Celui qui est à la tête de la chambre haute est d’abord revenu sur l’esprit de cette modification souhaitée par Valéry Giscard d’Estaing. Objectif souhaité par le chef de l’État de l’époque : fixer des limites à la tentation d’abus du pouvoir de la majorité et décrisper les rapports entre majorité et opposition. « Certains pensaient alors qu’il avait envie de prévenir une potentielle alternance aux législatives suivantes », se remémore le président du Sénat.

Déposé en septembre 1974, le projet de loi constitutionnelle prévoyait la saisine parlementaire, mais aussi l’auto-saisine du Conseil constitutionnel. Cette dernière disposition fut supprimée en première lecture à l’Assemblée nationale, les députés craignant l’avènement d’un gouvernement des juges. C’est d’ailleurs avec ce même argument que la saisine parlementaire n’avait pas été ajoutée dans la Constitution originelle. La saisine à 60 députés ou sénateurs est finalement adoptée après deux lectures dans chaque chambre, et promulguée le 29 octobre 1974.

Des oppositions originellement farouches

« Nous devons conserver à l’esprit l’originalité de l’introduction d’un tel dispositif au sein du système institutionnel français traditionnellement attaché à la souveraineté de la loi et rétif à l’affirmation des droits de l’opposition », a estimé Muriel Jourda, sénatrice du Morbihan.

Une réforme qui ne séduit pas tout le monde, à commencer par une partie des premiers concernés, les parlementaires de l’opposition. Le député socialiste André Chandernagor jugeait même à l’époque cette révision de la Constitution « inopportune, dérisoire et adéquate aux problèmes particuliers qu’elle prétend résoudre ». « Je ne suis pas sûr que cela ait été confirmé ensuite par la pratique », a euphémisé Gérard Larcher.

Pour Muriel Jourda, cette réforme libérale « fut vertueuse à deux égards : d’une part car elle a constitué le premier des droits nouveaux de l’opposition, d’autre part car elle favorise la garantie des droits fondamentaux ».

Sur la pratique, « la saisine a profondément modifié le fonctionnement de nos institutions, a jugé le président du Sénat.

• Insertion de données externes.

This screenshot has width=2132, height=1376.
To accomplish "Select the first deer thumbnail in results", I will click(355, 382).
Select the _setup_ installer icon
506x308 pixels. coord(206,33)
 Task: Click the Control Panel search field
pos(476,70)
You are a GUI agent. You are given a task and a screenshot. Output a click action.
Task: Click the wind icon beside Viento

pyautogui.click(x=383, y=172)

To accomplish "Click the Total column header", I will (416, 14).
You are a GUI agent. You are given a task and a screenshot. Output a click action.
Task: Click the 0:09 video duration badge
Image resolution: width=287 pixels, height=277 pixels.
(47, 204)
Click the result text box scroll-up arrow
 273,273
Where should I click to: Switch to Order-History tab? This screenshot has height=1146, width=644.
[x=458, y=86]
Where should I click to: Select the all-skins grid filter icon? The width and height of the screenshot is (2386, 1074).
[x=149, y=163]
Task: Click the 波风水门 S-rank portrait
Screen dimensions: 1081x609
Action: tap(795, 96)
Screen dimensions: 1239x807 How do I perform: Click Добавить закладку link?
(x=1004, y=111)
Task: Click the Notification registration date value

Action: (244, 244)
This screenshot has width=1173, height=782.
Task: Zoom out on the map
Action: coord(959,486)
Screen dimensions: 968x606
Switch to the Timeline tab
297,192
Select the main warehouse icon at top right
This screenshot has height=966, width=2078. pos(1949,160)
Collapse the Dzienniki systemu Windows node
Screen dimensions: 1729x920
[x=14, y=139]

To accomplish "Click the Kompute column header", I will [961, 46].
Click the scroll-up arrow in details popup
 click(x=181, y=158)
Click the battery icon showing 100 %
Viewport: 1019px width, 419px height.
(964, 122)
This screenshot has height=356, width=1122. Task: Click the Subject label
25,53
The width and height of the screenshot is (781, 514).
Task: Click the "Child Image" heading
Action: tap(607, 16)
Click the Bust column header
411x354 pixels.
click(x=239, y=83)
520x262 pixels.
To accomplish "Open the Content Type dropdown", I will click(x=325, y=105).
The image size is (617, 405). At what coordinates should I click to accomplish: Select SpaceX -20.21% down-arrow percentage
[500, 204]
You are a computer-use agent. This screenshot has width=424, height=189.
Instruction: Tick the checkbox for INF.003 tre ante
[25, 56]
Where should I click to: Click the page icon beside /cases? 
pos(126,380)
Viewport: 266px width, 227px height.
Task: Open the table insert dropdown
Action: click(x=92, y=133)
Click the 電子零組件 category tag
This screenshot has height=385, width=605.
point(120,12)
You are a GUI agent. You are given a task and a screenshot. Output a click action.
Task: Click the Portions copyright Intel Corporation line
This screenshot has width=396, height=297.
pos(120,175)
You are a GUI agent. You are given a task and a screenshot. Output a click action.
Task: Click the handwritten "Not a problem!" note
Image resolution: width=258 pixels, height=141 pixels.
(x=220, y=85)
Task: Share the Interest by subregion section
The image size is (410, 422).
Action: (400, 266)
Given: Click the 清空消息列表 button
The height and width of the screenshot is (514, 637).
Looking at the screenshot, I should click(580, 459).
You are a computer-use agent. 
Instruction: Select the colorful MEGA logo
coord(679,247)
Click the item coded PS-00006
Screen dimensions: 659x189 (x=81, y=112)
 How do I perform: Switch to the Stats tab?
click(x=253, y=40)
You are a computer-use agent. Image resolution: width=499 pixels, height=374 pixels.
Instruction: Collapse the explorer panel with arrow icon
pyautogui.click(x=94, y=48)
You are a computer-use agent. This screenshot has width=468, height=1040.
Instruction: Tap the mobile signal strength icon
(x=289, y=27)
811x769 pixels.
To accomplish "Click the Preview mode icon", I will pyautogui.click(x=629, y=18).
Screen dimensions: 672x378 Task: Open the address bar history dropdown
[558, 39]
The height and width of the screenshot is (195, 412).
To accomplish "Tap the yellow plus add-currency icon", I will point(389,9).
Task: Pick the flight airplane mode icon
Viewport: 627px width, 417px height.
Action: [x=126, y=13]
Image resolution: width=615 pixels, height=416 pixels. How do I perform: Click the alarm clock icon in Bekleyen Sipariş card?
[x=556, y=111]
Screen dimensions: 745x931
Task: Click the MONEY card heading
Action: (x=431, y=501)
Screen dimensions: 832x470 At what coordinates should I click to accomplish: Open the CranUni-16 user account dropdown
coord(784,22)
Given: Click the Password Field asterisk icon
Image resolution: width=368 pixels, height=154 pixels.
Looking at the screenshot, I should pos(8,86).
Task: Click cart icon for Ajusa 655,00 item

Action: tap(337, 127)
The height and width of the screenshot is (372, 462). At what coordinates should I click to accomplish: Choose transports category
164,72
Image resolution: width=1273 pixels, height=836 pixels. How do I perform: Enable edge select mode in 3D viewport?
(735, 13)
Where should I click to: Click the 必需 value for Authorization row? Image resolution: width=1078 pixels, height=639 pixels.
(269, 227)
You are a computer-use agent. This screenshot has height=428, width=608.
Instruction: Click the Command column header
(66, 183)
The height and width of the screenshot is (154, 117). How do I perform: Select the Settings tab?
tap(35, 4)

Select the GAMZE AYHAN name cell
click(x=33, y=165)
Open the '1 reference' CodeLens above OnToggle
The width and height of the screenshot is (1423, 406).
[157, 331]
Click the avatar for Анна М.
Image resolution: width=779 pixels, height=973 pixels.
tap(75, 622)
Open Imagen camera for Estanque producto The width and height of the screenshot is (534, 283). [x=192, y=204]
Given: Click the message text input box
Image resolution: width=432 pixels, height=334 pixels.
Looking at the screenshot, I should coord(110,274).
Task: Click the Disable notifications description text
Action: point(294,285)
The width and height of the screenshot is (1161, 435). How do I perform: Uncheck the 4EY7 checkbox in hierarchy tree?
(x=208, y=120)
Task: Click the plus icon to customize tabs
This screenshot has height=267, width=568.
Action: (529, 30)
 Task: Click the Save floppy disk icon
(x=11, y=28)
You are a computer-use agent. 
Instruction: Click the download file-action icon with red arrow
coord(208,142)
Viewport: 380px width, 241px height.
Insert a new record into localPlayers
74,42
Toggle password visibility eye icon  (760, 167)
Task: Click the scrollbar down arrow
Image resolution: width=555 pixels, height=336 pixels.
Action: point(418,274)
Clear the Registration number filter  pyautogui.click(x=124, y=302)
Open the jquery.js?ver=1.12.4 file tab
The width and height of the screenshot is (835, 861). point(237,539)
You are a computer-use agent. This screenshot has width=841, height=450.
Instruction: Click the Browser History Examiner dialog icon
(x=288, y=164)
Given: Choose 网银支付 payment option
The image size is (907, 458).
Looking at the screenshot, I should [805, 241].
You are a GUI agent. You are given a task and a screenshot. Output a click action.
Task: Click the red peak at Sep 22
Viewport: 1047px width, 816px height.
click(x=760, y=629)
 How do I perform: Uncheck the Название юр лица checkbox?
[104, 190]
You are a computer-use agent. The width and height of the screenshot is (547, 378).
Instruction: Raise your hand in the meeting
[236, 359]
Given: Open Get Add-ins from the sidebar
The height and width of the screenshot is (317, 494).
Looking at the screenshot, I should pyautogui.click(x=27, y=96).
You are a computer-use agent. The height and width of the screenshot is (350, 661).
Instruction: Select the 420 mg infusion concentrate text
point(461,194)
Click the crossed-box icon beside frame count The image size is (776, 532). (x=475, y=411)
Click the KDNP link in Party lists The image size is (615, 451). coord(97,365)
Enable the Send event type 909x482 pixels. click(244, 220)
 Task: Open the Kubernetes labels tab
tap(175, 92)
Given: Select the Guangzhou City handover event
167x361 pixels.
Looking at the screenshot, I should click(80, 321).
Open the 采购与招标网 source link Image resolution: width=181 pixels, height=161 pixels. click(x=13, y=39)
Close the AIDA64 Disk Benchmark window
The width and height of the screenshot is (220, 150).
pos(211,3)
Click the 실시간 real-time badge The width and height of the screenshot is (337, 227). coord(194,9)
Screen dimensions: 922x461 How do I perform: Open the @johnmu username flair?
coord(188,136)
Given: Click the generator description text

Elle a conforté le Conseil constitutionnel en lui permettant de sortir de son simple rôle de chien de garde du parlementarisme rationnalisé, pour devenir plus un gardien des droits et libertés fondamentaux. » Un rôle qui, selon Muriel Jourda, évolue encore au fil du temps : « La révision constitutionnelle continue de déployer des effets nouveaux à mesure que les équilibres institutionnels évoluent. »

Pour Gérard Larcher, la saisine parlementaire a aussi marqué le travail parlementaire. Les élus, ayant la possibilité d’une saisine telle une épée de Damoclès au-dessus de leurs têtes, « sont amenés à prévenir les risques d’inconstitutionnalité, amenant une forme d’autorégulation ».

Vers une évolution de la saisine ?

L’élu loue aussi le pouvoir que donne cette possibilité de saisine aux oppositions, « à condition de savoir la manier, point trop en user, bien cibler les dispositions contestables pour concentrer ses chances de succès ».

La saisine parlementaire est pour lui « à la croisée de la loi et de la Constitution, de l’opposition et de la majorité, du vote de la loi et de son contrôle ».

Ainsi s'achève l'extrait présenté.